Um ataque militar dos EUA no noroeste da Síria resultou na morte de um líder afiliado à Al-Qaeda que estava ligado a um ataque do ISIS no mês passado que resultou na morte de dois soldados do Exército dos EUA e de um intérprete civil dos EUA, anunciou o Comando Central dos EUA no sábado.
O Comando Central dos EUA, que supervisiona as operações militares dos EUA no Médio Oriente, conduziu o ataque em 16 de janeiro, matando Bilal Hasan al-Jasim, disseram as autoridades.

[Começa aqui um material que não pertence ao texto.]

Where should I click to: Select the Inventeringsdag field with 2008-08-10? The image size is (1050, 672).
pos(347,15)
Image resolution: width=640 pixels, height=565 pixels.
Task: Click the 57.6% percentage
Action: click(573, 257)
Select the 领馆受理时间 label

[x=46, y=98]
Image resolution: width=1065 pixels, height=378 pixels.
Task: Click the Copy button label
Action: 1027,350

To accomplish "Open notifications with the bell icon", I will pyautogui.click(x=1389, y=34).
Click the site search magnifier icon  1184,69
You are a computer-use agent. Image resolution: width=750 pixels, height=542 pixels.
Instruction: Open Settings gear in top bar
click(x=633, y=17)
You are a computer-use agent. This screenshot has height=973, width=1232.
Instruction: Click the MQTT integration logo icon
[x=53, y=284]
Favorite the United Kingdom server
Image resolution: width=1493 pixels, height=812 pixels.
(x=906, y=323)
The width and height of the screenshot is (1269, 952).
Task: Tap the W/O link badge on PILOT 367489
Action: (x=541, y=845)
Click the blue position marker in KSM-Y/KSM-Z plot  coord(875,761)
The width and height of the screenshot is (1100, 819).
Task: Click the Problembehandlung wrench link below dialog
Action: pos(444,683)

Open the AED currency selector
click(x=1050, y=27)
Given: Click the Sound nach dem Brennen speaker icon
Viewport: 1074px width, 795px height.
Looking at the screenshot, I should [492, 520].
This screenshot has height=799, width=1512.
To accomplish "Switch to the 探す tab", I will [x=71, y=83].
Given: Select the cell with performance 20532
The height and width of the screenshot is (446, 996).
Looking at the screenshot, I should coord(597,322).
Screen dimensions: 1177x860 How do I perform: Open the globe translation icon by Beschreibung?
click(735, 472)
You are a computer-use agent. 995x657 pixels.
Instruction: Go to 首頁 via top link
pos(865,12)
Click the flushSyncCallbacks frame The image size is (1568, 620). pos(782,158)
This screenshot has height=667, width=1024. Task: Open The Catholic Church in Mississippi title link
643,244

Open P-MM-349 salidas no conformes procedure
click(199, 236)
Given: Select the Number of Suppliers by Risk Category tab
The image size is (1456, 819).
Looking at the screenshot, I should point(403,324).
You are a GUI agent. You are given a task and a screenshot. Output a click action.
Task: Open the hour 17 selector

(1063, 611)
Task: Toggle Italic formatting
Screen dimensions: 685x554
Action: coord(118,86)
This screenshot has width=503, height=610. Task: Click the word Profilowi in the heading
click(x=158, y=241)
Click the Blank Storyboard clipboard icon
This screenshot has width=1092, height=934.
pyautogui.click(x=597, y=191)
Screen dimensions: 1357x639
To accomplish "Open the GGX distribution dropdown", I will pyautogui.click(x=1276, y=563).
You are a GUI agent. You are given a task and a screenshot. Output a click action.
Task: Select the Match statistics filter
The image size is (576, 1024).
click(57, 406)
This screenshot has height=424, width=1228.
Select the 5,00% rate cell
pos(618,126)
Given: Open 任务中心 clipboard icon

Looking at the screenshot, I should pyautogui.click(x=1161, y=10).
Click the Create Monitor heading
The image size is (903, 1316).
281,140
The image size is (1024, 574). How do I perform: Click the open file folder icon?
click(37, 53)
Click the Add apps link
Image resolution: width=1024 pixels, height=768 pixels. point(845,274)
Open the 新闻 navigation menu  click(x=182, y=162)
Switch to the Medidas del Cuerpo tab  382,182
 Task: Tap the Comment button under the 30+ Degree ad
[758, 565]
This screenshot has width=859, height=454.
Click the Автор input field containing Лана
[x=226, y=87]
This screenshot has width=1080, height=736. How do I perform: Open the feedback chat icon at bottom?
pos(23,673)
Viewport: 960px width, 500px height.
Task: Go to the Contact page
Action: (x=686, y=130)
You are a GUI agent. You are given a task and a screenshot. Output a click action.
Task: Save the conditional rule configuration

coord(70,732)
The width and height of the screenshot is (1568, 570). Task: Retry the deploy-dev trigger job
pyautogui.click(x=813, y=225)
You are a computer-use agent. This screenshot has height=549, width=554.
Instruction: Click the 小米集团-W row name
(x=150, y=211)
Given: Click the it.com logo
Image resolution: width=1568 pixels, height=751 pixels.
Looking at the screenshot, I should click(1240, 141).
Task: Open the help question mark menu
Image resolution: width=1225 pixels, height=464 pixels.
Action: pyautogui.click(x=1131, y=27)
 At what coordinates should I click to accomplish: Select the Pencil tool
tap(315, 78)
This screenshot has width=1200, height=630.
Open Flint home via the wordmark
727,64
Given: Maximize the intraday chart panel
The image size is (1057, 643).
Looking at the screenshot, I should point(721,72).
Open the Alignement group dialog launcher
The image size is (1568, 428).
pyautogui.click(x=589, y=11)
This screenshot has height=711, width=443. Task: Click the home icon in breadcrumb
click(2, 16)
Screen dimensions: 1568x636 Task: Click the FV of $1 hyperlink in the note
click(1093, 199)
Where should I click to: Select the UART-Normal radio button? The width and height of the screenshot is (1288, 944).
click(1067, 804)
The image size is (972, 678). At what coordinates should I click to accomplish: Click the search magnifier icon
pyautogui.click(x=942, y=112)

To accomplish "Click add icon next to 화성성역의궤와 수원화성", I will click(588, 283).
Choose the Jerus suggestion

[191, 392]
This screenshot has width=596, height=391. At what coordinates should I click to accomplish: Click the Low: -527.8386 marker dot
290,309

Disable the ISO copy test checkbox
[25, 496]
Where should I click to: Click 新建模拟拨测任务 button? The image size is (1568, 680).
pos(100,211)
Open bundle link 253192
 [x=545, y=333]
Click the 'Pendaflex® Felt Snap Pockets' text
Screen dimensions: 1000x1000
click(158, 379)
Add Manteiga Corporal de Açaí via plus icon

Al-Jasim estaria supostamente diretamente ligado ao atirador do ISIS que matou Sargento Edgar Brian Torres-Tovar, sargento. William Nathaniel Howard e o intérprete e feriu outros três militares dos EUA em Palmyra, na Síria, em 13 de dezembro.
“A morte de um agente terrorista ligado à morte de três americanos demonstra a nossa determinação em perseguir terroristas que atacam as nossas forças”, disse o comandante do Comando Central, almirante Brad Cooper, num comunicado. “Não há lugar seguro para aqueles que conduzem, conspiram ou inspiram ataques contra cidadãos americanos e nossos combatentes. Nós encontraremos vocês.”
Após o ataque de emboscada do mês passado, o presidente Trump prometeu “retaliação muito séria” em um submit do Reality Social.
Em 19 de dezembro, o EUA lançaram ataques aéreos contra o ISIS alvos na Síria em retaliação. Mais de 70 alvos foram atingidos nesses ataques, disse uma autoridade dos EUA à CBS Information na época.
Na semana passada, os EUA lançou mais ataques na Síria, conduzindo ataques em grande escala contra vários alvos do Estado Islâmico, de acordo com o Comando Central. No whole, a operação “Hawkeye Strike” resultou em forças dos EUA e parceiros atingindo mais de 100 infraestruturas do ISIS e alvos de armas, disseram autoridades.
Numa declaração anterior no sábado, Cooper disse que os EUA estavam a acolher os esforços de todas as partes na Síria “para evitar a escalada e procurar uma resolução através do diálogo” e instou o governo sírio a parar os ataques nas áreas entre Aleppo e al-Tabqa.
“Perseguir agressivamente o ISIS e aplicar pressão militar incansavelmente exige trabalho em equipe entre os parceiros sírios, em coordenação com os EUA e as forças da coalizão. Uma Síria em paz consigo mesma e com seus vizinhos é essencial para a paz e a estabilidade em toda a região”, disse Cooper.